[Stored records]
-- Opening Marker --
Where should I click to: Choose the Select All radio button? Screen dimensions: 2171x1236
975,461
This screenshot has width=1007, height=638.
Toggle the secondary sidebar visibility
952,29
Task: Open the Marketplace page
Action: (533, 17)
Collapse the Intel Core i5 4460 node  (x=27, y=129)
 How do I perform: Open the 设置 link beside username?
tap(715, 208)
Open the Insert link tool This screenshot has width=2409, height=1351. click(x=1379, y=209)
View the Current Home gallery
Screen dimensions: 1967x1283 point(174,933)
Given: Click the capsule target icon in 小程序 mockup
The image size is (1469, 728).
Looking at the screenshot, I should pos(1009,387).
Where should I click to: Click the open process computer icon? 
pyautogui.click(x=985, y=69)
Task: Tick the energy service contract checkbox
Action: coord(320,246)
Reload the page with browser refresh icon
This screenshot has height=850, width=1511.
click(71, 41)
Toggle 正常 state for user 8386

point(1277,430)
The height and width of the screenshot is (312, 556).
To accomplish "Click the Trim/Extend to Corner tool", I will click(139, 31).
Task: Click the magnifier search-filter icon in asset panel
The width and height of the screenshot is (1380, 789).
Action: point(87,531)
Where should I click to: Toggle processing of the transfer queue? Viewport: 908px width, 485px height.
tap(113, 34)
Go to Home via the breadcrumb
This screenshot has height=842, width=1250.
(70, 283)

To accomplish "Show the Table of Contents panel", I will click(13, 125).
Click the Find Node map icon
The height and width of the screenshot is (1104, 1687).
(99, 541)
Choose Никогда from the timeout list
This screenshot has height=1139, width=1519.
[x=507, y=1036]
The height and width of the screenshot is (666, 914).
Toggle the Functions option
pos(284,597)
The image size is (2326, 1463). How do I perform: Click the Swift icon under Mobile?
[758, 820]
-- Closing Marker --
— Task —
Begin with the line containing "View the Current Home gallery" and retype it and each line after it through the end of the records, keeping them exact and including nothing more.

— Answer for the task —
View the Current Home gallery
Screen dimensions: 1967x1283 point(174,933)
Given: Click the capsule target icon in 小程序 mockup
The image size is (1469, 728).
Looking at the screenshot, I should pos(1009,387).
Where should I click to: Click the open process computer icon? 
pyautogui.click(x=985, y=69)
Task: Tick the energy service contract checkbox
Action: coord(320,246)
Reload the page with browser refresh icon
This screenshot has height=850, width=1511.
click(71, 41)
Toggle 正常 state for user 8386

point(1277,430)
The height and width of the screenshot is (312, 556).
To accomplish "Click the Trim/Extend to Corner tool", I will click(139, 31).
Task: Click the magnifier search-filter icon in asset panel
The width and height of the screenshot is (1380, 789).
Action: point(87,531)
Where should I click to: Toggle processing of the transfer queue? Viewport: 908px width, 485px height.
tap(113, 34)
Go to Home via the breadcrumb
This screenshot has height=842, width=1250.
(70, 283)

To accomplish "Show the Table of Contents panel", I will click(13, 125).
Click the Find Node map icon
The height and width of the screenshot is (1104, 1687).
(99, 541)
Choose Никогда from the timeout list
This screenshot has height=1139, width=1519.
[x=507, y=1036]
The height and width of the screenshot is (666, 914).
Toggle the Functions option
pos(284,597)
The image size is (2326, 1463). How do I perform: Click the Swift icon under Mobile?
[758, 820]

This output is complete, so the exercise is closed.